William Henry Rayman (ויל ריימן; born April 1, 1997) is an American-Israeli basketball player who plays the power forward position for Hapoel Haifa in the Israeli Basketball Premier League. He played college basketball for Colgate, for whom in his senior year he was Patriot League Defensive Player of the Year and All-Patriot League First Team.

Early life
Rayman was born in New York City to Graham Rayman (a journalist and author) and Bronwen Hruska (a novelist and head of Soho Press), and grew up on the Upper West Side of Manhattan. He has one brother. He is 6' 8" (203 cm), and weighs 222 pounds (101 kg).

High school
Rayman had a four-year career at the Millbrook School, in Millbrook, New York. He was named the New England Preparatory School Athletic Council Class B Player of the Year after averaging 22 points, nine rebounds, and three assists per game as a senior at the Millbrook School. He was named All-Conference both his junior and his senior seasons. He finished his career with averages of 15 points and six rebounds per game.

He then played a season at New Hampton School, in New Hampton, New Hampshire. Rayman earned Region All-Star and All-Conference honors following his post-graduate year at New Hampton.

College
As a freshman at Colgate University in Hamilton, New York, in 2016-17, playing for the Colgate Raiders basketball team Rayman scored 14.6 points per game (9th in the Patriot League; while leading all Patriot League freshmen with 14.9 points per league game), set a Colgate first-year season record with 65 three-pointers, had a .691 free throw percentage (9th), and had 4.6 rebounds per game. He also set a Colgate first-year single-game scoring record that (breaking one previously held by Raider All-American and NBA player Adonal Foyle) with 34 points against Lafayette College. He was named Patriot League Rookie of the Year, to the Patriot League All-Rookie Team, and Colgate Athletics Male Rookie of the Year.

As a sophomore in 2017-18 Rayman scored 14.6 points per game (10th in the league), pulled down 6.7 rebounds per game (4th), with 0.8 blocks per game (9th), and had a 41.8% three-point shooting percentage, a 44.7% field goal percentage, and an 80.7% free throw percentage (4th in the league). He was named to the All-Patriot League men's basketball tournament team, Second Team All-Patriot-League, and National Association of Basketball Coaches (NABC) All-District Second Team.

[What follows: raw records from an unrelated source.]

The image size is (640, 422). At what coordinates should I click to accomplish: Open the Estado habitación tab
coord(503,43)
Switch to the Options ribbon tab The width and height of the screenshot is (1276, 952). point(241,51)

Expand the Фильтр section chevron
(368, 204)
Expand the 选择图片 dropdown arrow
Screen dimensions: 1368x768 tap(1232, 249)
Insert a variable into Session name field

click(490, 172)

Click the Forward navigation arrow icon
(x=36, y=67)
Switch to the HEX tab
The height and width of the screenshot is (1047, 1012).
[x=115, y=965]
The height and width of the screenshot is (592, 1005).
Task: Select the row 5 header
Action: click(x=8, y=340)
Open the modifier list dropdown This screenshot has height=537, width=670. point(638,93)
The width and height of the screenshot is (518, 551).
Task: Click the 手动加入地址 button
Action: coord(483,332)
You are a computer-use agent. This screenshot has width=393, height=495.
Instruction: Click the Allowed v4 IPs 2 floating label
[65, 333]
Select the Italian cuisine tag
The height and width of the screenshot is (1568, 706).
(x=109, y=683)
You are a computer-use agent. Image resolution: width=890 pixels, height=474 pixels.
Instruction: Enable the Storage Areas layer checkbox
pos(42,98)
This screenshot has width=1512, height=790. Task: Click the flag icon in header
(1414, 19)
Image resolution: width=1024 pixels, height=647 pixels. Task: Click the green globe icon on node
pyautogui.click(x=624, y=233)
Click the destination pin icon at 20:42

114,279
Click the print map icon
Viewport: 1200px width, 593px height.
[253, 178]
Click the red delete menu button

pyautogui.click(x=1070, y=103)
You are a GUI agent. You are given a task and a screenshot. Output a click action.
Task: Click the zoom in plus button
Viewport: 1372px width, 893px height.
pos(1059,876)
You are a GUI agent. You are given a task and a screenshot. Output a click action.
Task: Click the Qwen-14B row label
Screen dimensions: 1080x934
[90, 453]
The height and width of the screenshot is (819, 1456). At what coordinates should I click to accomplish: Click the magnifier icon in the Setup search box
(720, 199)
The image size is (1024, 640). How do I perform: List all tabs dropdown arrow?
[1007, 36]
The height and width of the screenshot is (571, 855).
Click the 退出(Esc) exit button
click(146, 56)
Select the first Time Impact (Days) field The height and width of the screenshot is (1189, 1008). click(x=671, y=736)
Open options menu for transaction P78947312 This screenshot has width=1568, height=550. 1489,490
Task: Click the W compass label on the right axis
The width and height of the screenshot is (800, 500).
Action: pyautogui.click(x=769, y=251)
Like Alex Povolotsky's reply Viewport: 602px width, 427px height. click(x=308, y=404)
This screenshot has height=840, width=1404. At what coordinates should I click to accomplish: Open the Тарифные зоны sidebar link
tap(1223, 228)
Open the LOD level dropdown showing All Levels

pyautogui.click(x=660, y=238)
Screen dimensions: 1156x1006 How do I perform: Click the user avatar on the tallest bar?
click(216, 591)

As a junior in 2018-19, he scored 13.1 points per game, and had 6.5 rebounds (6th in the league), 0.8 blocks (10th), and 1.5 assists per game.  Rayman had a 42.9% three-point percentage, a 42.5% field goal percentage, and a 68.1% free throw percentage. He was named Second Team All-Patriot-League, and was named to the Patriot League All-Defensive Team, and to the Patriot League All-Tournament First Team.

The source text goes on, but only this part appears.